DEV Community

Matt
Matt

Posted on • Originally published at fortem.dev

How to Debug AWS Fargate Containers with ECS Exec

You moved to Fargate. No more SSH. No more docker exec. Your container is failing and you can't get inside.

ECS Exec — AWS's answer to docker exec for Fargate — has been around since 2021. It bind-mounts the SSM agent into your running container at runtime. No sidecar. No ports. No keys. Just IAM.

This guide covers setup, the 5 errors that catch everyone, and the production controls you actually need.


Why ECS Exec exists

Fargate has no hosts to SSH into. Before ECS Exec launched in March 2021, debugging a Fargate container meant you couldn't get a shell at all. It was the #1 most requested feature on the AWS Containers Roadmap.
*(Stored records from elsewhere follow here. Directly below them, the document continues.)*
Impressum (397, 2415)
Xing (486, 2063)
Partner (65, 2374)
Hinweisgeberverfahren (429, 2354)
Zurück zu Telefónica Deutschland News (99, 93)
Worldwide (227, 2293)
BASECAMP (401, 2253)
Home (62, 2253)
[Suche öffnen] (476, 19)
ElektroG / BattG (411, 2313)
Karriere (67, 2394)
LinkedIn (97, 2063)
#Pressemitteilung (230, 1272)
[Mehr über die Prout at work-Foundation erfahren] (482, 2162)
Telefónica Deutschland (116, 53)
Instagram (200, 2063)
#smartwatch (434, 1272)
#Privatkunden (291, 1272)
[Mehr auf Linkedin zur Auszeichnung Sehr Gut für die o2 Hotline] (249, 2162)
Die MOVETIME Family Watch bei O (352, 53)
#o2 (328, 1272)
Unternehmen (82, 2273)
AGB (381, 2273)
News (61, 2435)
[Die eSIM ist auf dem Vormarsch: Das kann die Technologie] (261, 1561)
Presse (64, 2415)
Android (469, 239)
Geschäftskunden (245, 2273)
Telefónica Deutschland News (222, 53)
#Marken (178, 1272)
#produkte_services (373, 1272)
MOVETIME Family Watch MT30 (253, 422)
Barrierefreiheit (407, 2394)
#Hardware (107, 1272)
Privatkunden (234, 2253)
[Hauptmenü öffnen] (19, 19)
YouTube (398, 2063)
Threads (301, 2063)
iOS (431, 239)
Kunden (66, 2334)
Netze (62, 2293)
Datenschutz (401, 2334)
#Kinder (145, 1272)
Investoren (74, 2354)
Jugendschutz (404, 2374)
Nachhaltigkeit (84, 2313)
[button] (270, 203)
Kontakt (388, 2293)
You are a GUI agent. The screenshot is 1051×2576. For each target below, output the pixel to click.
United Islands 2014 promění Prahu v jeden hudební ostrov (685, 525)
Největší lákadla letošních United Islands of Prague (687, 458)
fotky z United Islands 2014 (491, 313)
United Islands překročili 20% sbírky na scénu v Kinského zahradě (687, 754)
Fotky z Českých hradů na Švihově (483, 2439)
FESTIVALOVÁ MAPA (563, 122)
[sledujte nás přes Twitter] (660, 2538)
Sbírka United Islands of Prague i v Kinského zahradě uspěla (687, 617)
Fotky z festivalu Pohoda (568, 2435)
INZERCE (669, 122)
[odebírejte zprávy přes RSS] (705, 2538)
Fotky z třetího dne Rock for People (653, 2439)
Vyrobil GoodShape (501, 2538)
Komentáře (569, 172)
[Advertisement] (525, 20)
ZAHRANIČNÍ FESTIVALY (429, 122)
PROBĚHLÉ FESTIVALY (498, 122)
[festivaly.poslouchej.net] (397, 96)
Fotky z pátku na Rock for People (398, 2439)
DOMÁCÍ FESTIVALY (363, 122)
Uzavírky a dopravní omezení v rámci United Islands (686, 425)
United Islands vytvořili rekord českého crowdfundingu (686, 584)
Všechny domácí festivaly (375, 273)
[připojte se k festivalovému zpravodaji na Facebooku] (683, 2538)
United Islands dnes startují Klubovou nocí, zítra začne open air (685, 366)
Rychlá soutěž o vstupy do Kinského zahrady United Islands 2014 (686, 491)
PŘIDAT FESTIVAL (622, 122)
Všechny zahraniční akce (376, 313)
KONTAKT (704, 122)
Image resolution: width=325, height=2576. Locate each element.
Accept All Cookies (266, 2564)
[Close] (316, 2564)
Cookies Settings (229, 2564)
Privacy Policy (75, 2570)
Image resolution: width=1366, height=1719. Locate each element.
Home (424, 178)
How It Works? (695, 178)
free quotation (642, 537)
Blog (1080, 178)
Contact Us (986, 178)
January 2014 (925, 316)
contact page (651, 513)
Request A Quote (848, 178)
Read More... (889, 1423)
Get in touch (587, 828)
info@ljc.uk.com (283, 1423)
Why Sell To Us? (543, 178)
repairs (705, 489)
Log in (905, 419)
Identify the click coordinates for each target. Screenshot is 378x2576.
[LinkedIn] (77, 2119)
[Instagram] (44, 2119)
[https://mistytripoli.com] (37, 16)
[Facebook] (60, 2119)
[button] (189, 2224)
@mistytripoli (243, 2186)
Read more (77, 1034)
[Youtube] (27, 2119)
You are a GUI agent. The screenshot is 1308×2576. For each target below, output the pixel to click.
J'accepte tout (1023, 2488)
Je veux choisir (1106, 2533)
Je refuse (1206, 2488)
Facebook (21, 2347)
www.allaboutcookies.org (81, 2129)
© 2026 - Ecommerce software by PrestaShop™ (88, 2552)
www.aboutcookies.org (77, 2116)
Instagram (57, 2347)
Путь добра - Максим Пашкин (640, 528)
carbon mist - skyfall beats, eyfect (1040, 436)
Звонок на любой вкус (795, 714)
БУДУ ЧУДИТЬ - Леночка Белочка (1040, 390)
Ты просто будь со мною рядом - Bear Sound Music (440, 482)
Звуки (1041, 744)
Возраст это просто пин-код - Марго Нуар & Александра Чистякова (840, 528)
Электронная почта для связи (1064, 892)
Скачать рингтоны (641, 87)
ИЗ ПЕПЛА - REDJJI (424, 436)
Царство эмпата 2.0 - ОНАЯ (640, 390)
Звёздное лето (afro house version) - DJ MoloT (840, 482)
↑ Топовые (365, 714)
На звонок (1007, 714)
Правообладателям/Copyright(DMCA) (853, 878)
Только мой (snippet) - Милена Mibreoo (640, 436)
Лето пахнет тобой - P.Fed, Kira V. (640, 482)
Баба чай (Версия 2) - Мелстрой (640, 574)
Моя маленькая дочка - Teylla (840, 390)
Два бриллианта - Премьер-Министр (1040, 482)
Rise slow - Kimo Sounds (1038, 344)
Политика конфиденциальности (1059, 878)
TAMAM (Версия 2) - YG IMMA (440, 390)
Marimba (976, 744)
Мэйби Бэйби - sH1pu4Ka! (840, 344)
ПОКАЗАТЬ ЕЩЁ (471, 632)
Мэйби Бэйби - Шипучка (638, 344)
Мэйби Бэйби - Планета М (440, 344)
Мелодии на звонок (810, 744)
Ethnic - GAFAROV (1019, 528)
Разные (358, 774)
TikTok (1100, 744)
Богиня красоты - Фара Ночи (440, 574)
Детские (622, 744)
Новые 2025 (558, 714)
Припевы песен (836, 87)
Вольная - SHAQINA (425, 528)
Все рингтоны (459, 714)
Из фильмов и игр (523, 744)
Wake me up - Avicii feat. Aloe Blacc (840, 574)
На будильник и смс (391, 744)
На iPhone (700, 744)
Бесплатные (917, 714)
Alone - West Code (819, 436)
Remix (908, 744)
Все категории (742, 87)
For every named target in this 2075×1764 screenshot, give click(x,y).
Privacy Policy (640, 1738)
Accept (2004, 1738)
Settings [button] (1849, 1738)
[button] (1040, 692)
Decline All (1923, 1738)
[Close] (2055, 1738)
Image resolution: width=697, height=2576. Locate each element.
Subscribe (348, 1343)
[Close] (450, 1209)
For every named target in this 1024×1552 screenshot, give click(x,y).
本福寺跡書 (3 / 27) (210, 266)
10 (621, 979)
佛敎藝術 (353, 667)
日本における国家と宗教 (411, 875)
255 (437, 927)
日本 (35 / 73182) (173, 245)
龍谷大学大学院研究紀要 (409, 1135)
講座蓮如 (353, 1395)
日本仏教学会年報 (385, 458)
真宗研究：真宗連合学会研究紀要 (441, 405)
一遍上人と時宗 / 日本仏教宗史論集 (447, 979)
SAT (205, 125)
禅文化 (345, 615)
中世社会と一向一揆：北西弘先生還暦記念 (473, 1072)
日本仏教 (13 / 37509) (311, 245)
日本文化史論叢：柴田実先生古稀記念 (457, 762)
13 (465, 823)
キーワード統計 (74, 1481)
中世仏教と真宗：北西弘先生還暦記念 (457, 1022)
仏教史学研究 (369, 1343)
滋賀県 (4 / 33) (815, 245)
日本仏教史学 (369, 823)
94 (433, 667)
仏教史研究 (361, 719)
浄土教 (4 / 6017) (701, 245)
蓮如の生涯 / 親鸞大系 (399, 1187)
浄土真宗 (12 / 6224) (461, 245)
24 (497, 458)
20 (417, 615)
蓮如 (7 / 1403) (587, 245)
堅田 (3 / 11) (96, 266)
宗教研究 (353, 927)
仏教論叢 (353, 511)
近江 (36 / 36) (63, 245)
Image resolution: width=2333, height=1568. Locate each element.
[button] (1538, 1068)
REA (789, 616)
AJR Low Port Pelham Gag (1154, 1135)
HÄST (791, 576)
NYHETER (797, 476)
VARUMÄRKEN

ECS on EC2 (before) ECS on Fargate (with ECS Exec)
SSH into EC2 instance aws ecs execute-command (no SSH)
docker exec -it container bash /bin/bash via SSM
Open ports, manage SSH keys No ports, no keys — IAM controls access
Locate instance in ASG first Direct to task ID — always routable

Key fact: ECS Exec is not a sidecar. It bind-mounts the SSM agent binaries into your existing container at runtime. Your task definition doesn't change.


Download the skill file first

Before you hit one of the 5 errors below — there's a skill file on fortem.dev that an AI agent (Claude Code, OpenCode, Codex) can run for you.

It checks:

  • Whether --enable-execute-command is set on your service
  • Whether the task role has the right SSM permissions
  • Whether the Session Manager plugin is installed locally
  • Network path to SSM endpoints
  • Read-only filesystem settings

Get the ECS Exec Readiness skill file → fortem.dev/blog/ecs-exec-guide

Drop the .md file into your AI agent and it runs the 5-point checklist against your AWS account. Everything runs locally, read-only by default.


The 5 errors that catch everyone

01 — ExecuteCommandAgent not RUNNING

Cause: You forgot --enable-execute-command when creating or updating the service.

aws ecs update-service \
    --cluster your-cluster \
    --service your-service \
    --enable-execute-command \
    --force-new-deployment
Enter fullscreen mode Exit fullscreen mode

Verify: aws ecs describe-tasks — check enableExecuteCommand: true and ExecuteCommandAgent status: RUNNING


02 — AccessDeniedException — User is not authorized

Cause: Your task IAM role doesn't have SSM permissions. This is the #1 cause of silent failures.

{
  "Version": "2012-10-17",
  "Statement": [{
    "Effect": "Allow",
    "Action": [
      "ssmmessages:CreateControlChannel",
      "ssmmessages:CreateDataChannel",
      "ssmmessages:OpenControlChannel",
      "ssmmessages:OpenDataChannel"
    ],
    "Resource": "*"
  }]
}
Enter fullscreen mode Exit fullscreen mode

Attach to the task role, not the execution role. The SSM agent runs inside the container — it's the task that needs the permissions.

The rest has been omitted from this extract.